The real magic of folksonomies--and the reason sites like del.icio.us can create so much value with so little hired labor--is that they require no effort from users beyond their local work of tagging pages for themselves. It just happens that the by-product of that work is a very useful system for organizing information. This distinguishes del.icio.us from other high-profile Web 2.0 sites like Wikipedia and Digg, which people contribute to without reaping any obvious personal benefit.

Schachter thinks the fact that del.icio.us does not rely on the selflessness of its users makes it more robust than it might otherwise be. "Im not a big believer in expecting a large number of people to act in an altruistic fashion," he says. "You want to rely on people to do what they do." The echoes of Adam Smith are unmistakable: del.icio.us is a system that, like a healthy market, turns individual self-interest into collective good.
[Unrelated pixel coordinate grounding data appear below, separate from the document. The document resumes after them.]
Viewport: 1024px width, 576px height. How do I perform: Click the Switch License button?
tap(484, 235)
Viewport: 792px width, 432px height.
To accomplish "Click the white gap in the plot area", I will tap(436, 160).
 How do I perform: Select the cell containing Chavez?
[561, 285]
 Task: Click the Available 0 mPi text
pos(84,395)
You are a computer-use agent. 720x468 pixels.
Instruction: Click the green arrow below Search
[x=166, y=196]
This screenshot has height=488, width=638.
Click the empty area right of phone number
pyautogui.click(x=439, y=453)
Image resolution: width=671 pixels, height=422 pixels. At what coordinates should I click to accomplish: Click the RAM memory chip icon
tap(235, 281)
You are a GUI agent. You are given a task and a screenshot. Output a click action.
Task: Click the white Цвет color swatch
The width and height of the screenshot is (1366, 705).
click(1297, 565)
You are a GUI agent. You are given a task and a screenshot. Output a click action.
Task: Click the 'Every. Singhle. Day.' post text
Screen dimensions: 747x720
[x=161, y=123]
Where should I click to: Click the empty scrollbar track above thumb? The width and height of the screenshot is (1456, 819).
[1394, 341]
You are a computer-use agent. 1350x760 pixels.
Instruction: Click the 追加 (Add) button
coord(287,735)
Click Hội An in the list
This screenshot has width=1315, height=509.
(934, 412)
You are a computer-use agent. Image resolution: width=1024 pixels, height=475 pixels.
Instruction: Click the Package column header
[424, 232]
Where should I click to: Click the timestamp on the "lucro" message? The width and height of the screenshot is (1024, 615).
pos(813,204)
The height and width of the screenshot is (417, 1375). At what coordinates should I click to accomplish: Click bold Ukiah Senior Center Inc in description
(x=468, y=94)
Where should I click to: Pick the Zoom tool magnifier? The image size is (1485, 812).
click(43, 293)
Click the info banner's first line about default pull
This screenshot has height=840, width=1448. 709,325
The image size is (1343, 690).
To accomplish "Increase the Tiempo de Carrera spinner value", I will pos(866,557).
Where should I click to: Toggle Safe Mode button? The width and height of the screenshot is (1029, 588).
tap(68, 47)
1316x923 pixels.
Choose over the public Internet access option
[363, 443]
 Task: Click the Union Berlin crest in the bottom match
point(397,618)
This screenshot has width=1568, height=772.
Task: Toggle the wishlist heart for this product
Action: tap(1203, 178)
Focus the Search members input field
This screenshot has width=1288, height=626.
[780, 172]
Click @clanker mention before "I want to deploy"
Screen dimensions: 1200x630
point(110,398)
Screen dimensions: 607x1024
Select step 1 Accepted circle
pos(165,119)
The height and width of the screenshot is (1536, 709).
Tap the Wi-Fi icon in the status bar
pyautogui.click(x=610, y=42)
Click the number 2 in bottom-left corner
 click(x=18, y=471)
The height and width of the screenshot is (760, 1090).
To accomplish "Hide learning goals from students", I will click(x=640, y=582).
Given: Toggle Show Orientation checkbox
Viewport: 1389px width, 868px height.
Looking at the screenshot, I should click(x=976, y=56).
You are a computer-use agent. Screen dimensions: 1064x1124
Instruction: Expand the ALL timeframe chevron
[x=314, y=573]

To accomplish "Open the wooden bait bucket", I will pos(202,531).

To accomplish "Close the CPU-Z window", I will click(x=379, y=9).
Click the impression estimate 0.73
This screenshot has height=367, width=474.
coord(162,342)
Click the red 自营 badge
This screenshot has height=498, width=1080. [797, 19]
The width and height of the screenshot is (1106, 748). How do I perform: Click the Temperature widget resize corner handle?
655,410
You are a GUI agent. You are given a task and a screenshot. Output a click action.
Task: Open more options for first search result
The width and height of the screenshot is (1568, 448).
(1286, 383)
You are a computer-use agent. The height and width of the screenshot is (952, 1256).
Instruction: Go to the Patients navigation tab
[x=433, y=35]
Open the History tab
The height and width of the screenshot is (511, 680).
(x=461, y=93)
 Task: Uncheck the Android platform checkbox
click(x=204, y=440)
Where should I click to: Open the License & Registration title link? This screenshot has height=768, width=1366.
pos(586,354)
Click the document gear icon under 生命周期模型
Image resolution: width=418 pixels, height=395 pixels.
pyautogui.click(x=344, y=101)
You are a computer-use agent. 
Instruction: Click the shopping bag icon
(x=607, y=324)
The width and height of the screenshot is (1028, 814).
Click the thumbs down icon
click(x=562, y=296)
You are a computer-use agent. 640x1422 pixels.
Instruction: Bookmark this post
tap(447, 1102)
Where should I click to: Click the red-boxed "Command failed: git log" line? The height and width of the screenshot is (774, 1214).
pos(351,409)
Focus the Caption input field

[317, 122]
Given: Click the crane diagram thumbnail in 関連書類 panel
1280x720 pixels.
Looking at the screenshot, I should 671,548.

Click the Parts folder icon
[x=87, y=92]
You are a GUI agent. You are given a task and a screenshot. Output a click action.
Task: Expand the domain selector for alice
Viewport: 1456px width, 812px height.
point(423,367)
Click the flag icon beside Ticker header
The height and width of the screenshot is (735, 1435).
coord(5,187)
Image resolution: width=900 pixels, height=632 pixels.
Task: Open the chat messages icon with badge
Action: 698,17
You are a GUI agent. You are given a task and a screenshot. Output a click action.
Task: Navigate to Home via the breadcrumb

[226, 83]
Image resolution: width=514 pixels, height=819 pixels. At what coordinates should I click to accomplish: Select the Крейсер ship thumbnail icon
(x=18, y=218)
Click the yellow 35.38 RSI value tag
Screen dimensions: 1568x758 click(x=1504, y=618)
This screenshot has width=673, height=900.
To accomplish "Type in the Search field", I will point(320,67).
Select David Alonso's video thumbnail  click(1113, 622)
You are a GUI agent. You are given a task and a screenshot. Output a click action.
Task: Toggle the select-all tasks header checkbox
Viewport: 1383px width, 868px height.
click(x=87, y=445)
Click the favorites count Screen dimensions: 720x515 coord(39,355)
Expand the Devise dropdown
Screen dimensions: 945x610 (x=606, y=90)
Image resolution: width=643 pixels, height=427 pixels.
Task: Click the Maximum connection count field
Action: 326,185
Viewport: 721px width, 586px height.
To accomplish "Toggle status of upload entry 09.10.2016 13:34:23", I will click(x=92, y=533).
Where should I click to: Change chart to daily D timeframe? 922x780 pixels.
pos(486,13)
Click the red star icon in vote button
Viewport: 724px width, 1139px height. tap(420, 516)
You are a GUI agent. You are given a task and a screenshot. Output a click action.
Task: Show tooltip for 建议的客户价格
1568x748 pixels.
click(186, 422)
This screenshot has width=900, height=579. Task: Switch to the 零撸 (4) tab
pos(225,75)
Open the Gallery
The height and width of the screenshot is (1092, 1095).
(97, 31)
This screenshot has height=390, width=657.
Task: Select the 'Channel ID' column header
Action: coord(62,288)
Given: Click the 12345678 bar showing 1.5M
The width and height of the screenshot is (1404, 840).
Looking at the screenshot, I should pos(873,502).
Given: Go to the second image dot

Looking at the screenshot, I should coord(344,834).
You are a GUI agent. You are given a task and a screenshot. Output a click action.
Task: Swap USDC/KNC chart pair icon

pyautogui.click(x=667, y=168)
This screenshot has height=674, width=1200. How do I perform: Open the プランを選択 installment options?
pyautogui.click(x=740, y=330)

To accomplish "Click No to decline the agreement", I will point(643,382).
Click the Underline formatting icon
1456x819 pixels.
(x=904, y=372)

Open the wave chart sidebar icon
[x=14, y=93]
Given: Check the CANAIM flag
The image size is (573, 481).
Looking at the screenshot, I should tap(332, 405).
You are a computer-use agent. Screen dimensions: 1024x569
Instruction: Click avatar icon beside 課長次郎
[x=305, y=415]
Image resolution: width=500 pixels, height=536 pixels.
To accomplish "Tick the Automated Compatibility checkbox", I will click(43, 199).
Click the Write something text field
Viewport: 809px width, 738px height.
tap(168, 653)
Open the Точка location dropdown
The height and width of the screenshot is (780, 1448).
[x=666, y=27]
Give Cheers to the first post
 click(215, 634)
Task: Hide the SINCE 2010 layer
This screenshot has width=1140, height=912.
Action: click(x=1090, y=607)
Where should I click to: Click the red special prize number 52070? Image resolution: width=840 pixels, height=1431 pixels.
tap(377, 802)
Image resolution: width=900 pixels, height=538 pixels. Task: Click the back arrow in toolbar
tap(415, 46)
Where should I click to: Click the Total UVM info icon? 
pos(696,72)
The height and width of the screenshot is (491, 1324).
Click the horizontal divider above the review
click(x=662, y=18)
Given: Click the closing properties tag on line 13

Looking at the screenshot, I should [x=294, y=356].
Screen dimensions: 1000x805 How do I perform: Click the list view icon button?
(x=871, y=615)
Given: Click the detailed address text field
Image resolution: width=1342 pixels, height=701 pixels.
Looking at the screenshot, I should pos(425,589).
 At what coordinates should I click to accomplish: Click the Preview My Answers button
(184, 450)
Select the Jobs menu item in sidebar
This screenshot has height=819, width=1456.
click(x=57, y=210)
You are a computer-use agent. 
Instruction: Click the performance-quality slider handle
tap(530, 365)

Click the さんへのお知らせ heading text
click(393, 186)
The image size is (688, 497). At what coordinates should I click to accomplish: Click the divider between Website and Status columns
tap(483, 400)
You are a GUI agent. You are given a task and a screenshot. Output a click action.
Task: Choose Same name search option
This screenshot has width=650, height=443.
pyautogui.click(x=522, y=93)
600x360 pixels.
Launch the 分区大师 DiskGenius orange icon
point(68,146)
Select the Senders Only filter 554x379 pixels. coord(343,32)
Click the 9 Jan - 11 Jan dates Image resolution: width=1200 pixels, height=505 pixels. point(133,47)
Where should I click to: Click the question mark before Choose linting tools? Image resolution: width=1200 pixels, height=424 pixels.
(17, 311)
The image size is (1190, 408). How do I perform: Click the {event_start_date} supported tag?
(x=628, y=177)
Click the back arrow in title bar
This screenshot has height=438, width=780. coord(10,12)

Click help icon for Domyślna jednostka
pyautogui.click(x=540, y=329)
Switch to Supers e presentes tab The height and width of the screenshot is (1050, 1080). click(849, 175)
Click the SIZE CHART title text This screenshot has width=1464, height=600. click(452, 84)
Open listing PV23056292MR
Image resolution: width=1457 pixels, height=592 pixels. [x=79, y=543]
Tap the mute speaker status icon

Del.icio.us now has more than 300,000 registered users, and it generates as much traffic in a single day as it did in its entire first year. But even as tagging has become an industry buzzword that businesses are straining to associate themselves with, Schachter is confronting the fact that the vast majority of people on the Web don't tag at all--and probably have never even heard of tagging. So how does he expand his sites audience? "You have to solve a problem that people actually have," Schachter says. "But it's not always a problem that they know they have, so that's tricky." He remains more focused on the site's value to the individual than on its folksonomic aspects, because to him, helping individuals store and recall information is far more important than classifying the Web. And it may well be individual value that's most likely to keep del.icio.us growing.

Regardless of what happens, Schachter has already shown that out of the seeming chaos of hundreds of thousands of independent and eccentric judgments, order and wisdom can emerge. And if you think about del.icio.us in terms of his idea of making memory scalable, he's also helped create a rather remarkable social memory system, in which all of us are able to find more and better information than we would on our own. As Schachter puts it, "The one who stashes a page doesn't have to be the one who ends up recalling it. Del.icio.us is a storer of one's own attention. But it also means you can share it with others." And that ability will only become more valuable over time. "The better you understand the world, the better you'll do," Schachter says. "I really think that in the end, more understanding wins."